Sultai Delirium Deck Tech

[Editor’s note: This deck contains Emrakul, the Promised End, which was banned in Standard, but since this deck doesn’t rely on the card, we decided that the content still had value. We hope you enjoy it!]

This isn’t the first time I’ve written about a deck piloted by my good friend Case, and I’m sure it won’t be the last. While Case is mostly known for his Hearthstone hijinks as Koyuki, he usually brews some pretty spicy decks up for the likes of FNM and whatnot, and they always catch my attention.

A week or so ago there was a Cassius Marsh (from the Seattle Seahawks) Charity Tournament at Mox Boarding House in Seattle. Case was in attendance and, knowing I was a fan of both his brews and all things Sultai, he was excited to show me the list he played.

Sultai Delirium

I was immediately curious as to his record, and he told me an impressive 4-0! It made sense to me—I loved most of the cards in the deck. It was basically a Sultai control deck with strong threats and a delirium sub-theme. It also had a lot of the cards that were proving super effective in other control decks, like Glimmer of Genius and Void Shatter. To say I was excited to virtually sleeve this bad boy up was an understatement.

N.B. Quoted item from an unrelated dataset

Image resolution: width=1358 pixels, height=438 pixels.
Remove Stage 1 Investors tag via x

Well, that didn’t go quite as planned. I would question how Case went 4-0 with the deck, but I faced some unique matchups that I’m sure Case was able to dodge. As you could tell, the “dredge” matchup was particularly bad for me, as I didn’t really have an efficient way to stop what they’re doing.

The mana base is one of the more complicated parts of the deck. You only have about 13 lands that enter the battlefield untapped after turn 4, and 4 of those only count if you control 2 basics. This leaves you with 11 lands that are going to always enter tapped on turn 5 or 6. This can be a little rough when you’re eager to cast your 5- and 6-drops, or maybe cast a Grasp of Darkness and a Void Shatter. That last part definitely speaks to the number of cards in the deck that have double mana symbols in their costs, and I wonder if Spell Shrivel would be a better replacement. There were times I didn’t have 2 blue or had to specifically search out a blue to cast the Void Shatter. And come on, who even has an extra 4 mana anyway? Maybe your grandpa because he’s been saving up his mana for all those years, but that’s about it.

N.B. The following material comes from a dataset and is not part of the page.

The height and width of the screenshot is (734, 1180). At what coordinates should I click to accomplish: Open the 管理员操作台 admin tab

Speaking of replacements, I can’t imagine not wanting Fatal Push over Grasp of Darkness, especially in a deck with 4 Evolving Wilds, the less successful brother of the fetchlands. One black instead of two is a real game changer.

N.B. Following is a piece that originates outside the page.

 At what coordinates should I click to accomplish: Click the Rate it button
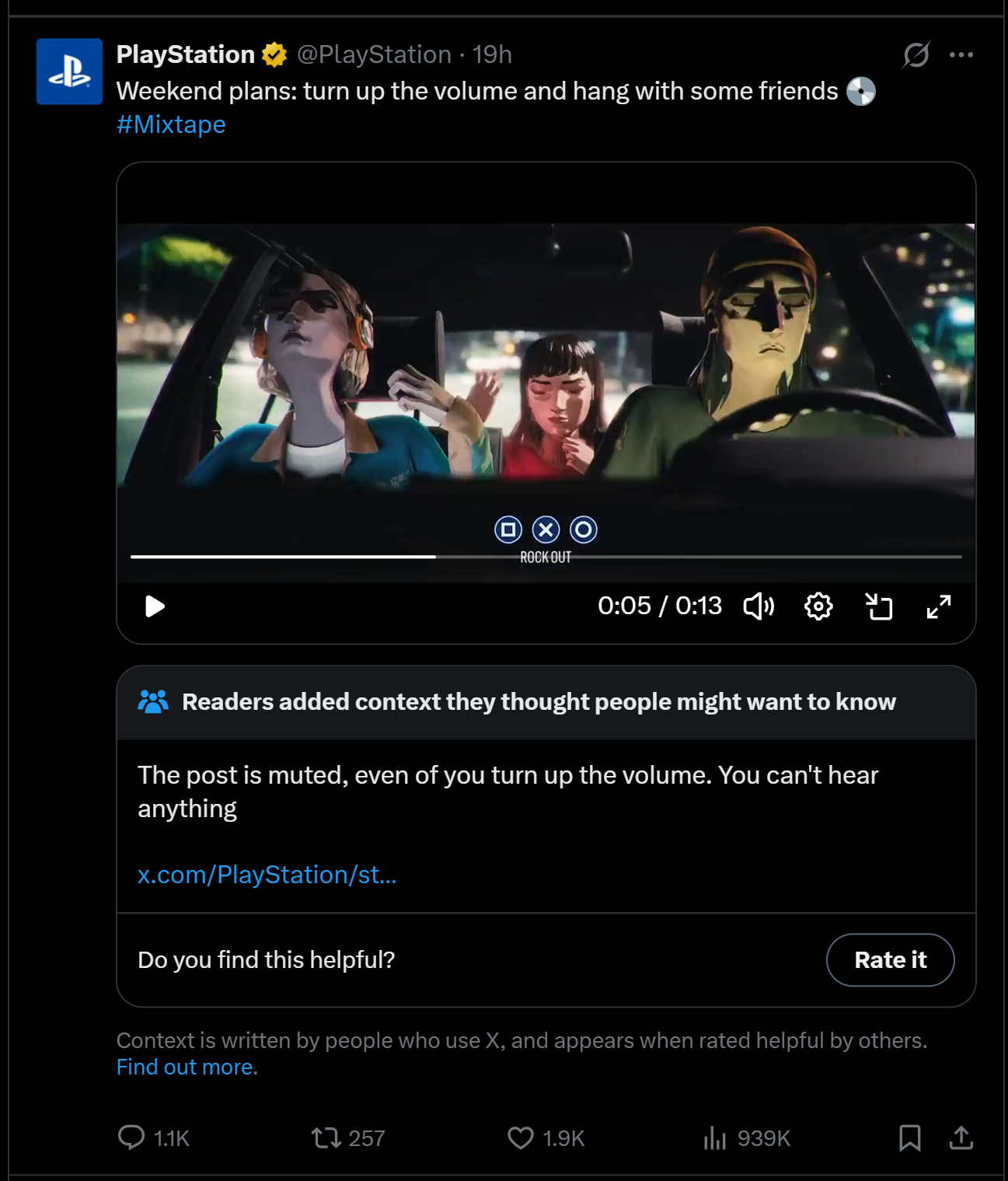[890, 960]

As I mentioned throughout some of the videos, I think the biggest problem was that I simply didn’t have enough threats or ways to pressure the opponent, giving decks like the “dredge” variants infinite time to assemble their game plan. Even the energy deck has a leg up because you’re playing a 1-for-1 strategy against a deck that sometimes doesn’t even need to use “one” to counter your removal spells.

I still love the idea of the deck, even if the execution was lacking. It still felt like control decks of old with lots of counterspells, creatures with card advantage, and removal. Sometimes it feels like all you need is a sweeper, or something to deal with creatures that emerge from the graveyard. If only someone had some—expertise on the matter!

Thanks for reading, guys, and I’ll catch you later!